Sánchez finished 11th in the all-around final at the 2007 Pan American Games. At the 2007 World Championships, she placed 58th in the all-around qualifications. As one of the top nine athletes from a country that had not qualified through team placement, she earned a berth to the 2008 Summer Olympics. She then won a team bronze medal at the 2007 South American Championships.

Sánchez became Colombia's first female Olympian in artistic gymnastics at the 2008 Summer Olympics. There, she placed 53rd in the all-around qualifications and did not advance into any of the finals. She also competed at the 2009 World Championships and finished 31st in the all-around qualifications.
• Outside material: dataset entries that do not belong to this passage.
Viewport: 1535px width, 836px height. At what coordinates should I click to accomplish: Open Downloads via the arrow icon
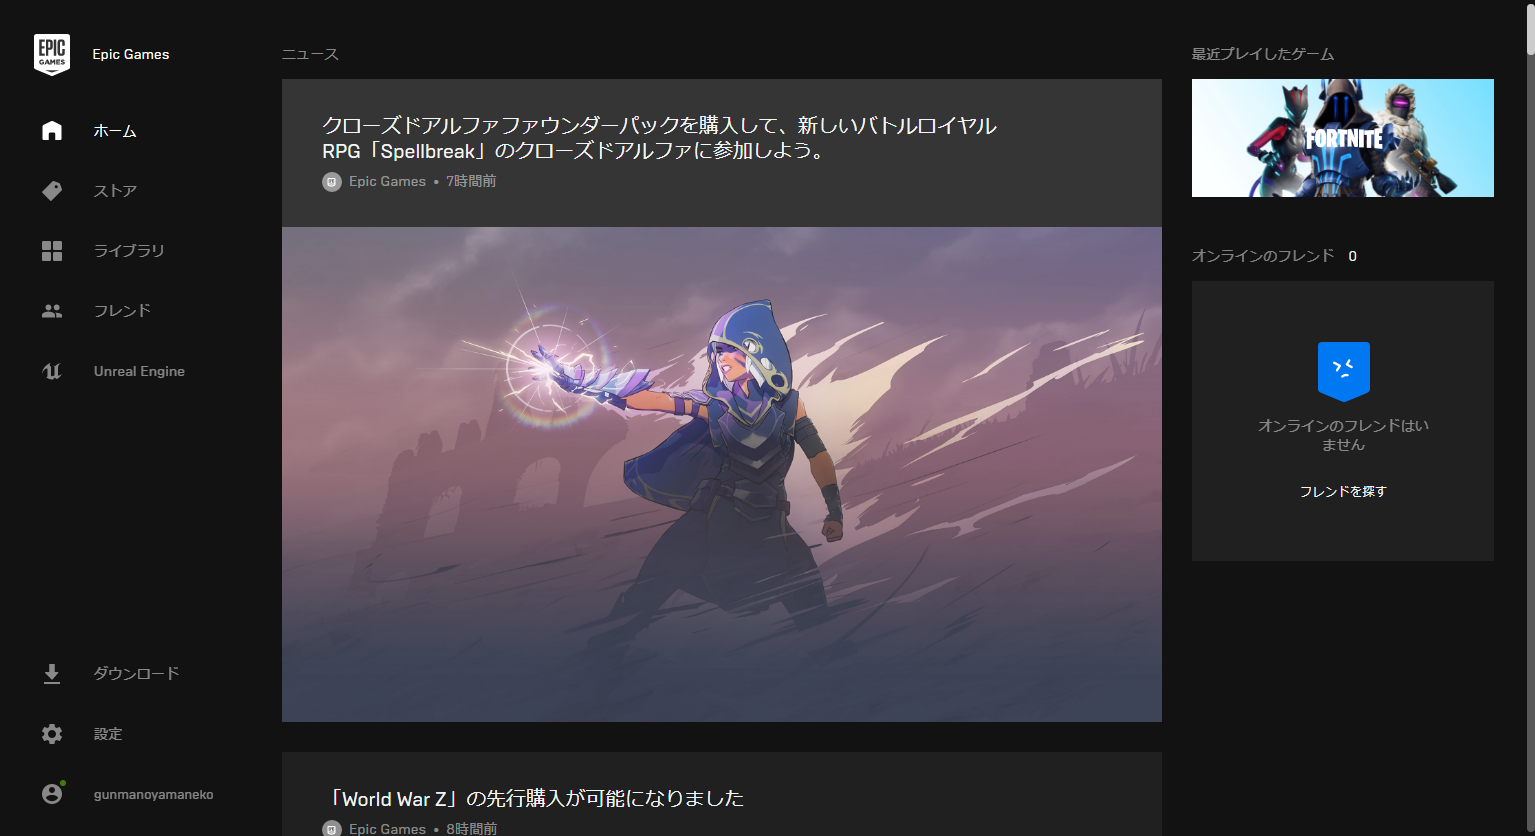52,674
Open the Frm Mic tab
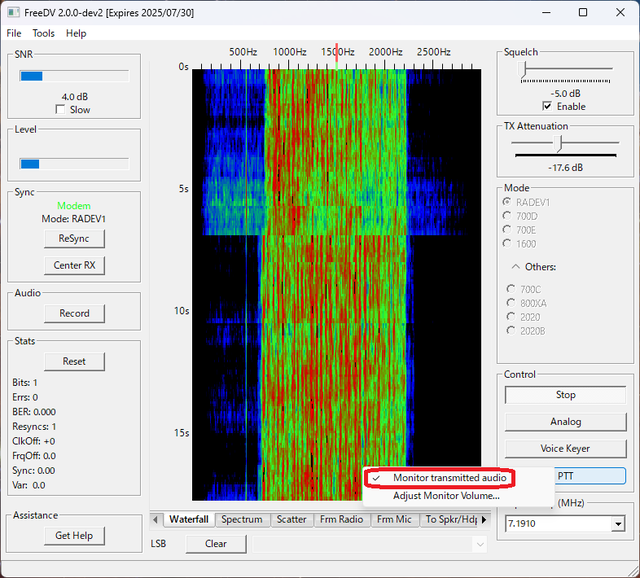The width and height of the screenshot is (640, 578). tap(395, 519)
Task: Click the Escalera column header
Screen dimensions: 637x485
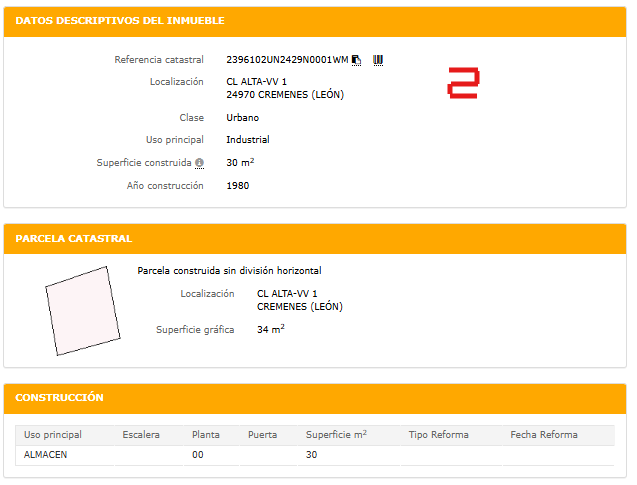Action: pyautogui.click(x=141, y=435)
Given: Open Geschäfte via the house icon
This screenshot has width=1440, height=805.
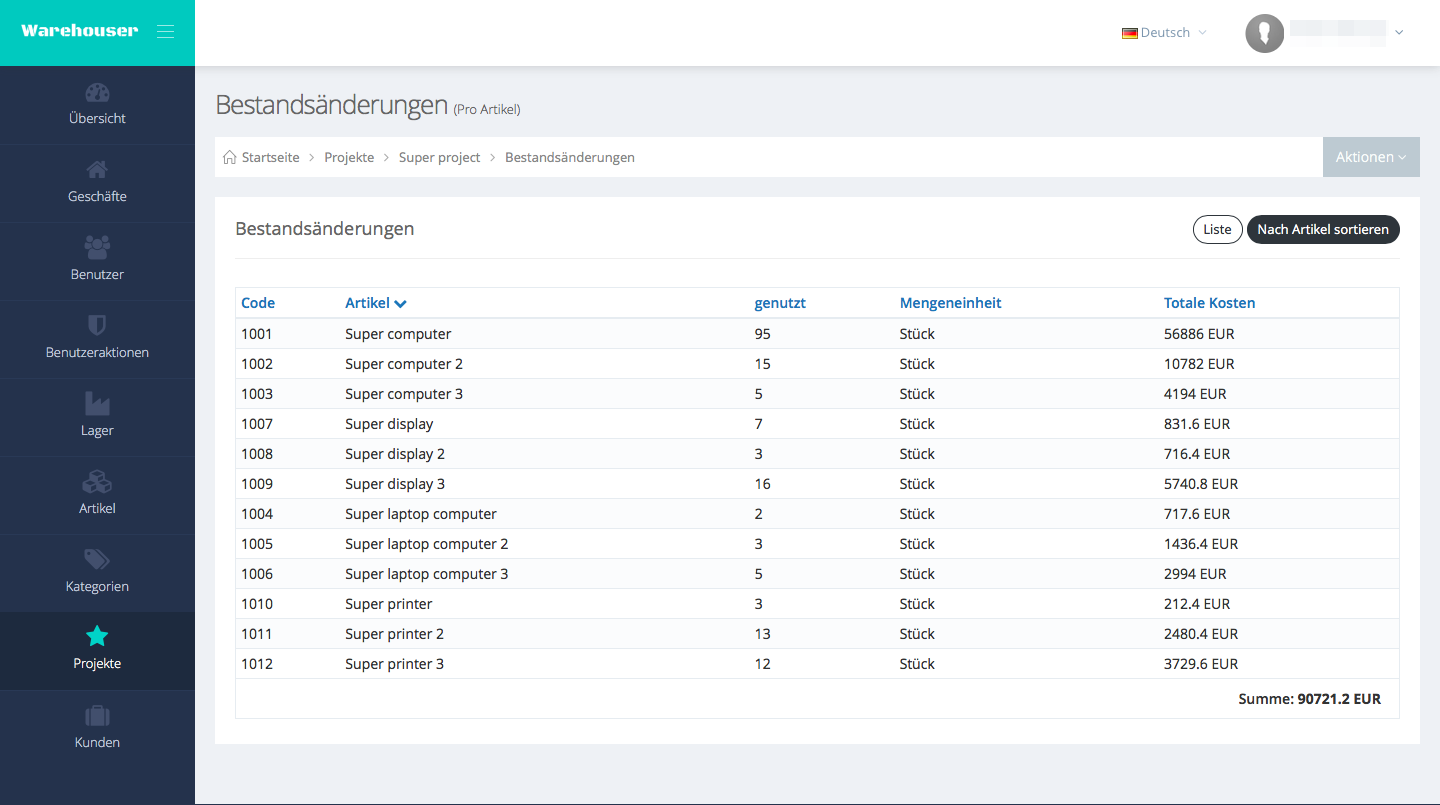Looking at the screenshot, I should [x=97, y=170].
At the 2010 Porto World Cup, Sánchez won a gold medal on the balance beam and a silver medal on the uneven bars, behind Jessica López. She was the first gymnast from Colombia to win a gold medal on the FIG World Cup series. She also won the balance beam gold medal at the 2010 Central American and Caribbean Games and won another uneven bars silver medal to López. Additionally, she won the bronze medal in the all-around, behind López and Elsa García. She was Colombia's flag bearer in the opening ceremonies. She then competed at the 2010 World Championships and finished 34th with the Colombian team.

Sánchez had a wrist injury and surgery at the end of 2010, but she competed at the 2011 World Championships against her doctor's recommendation as she was attempting to qualify for the 2012 Summer Olympics. She finished 79th in the all-around qualifications and did not receive an Olympic berth. She then competed at the 2011 Pan American Games where the Colombian team placed fourth.

Sánchez retired from gymnastics after the 2011 Pan American Games and attended university. She returned to competition in 2016 and won the uneven bars title at the Colombian Championships. At the 2016 Pan American Championships, she won a silver medal on the uneven bars. She then won a silver medal in the team event at the 2016 South American Championships. In the event finals, she won a bronze medal on the uneven bars and a silver medal on the floor exercise. After another injury, she retired again in 2017 and became a coach for Panama's national team.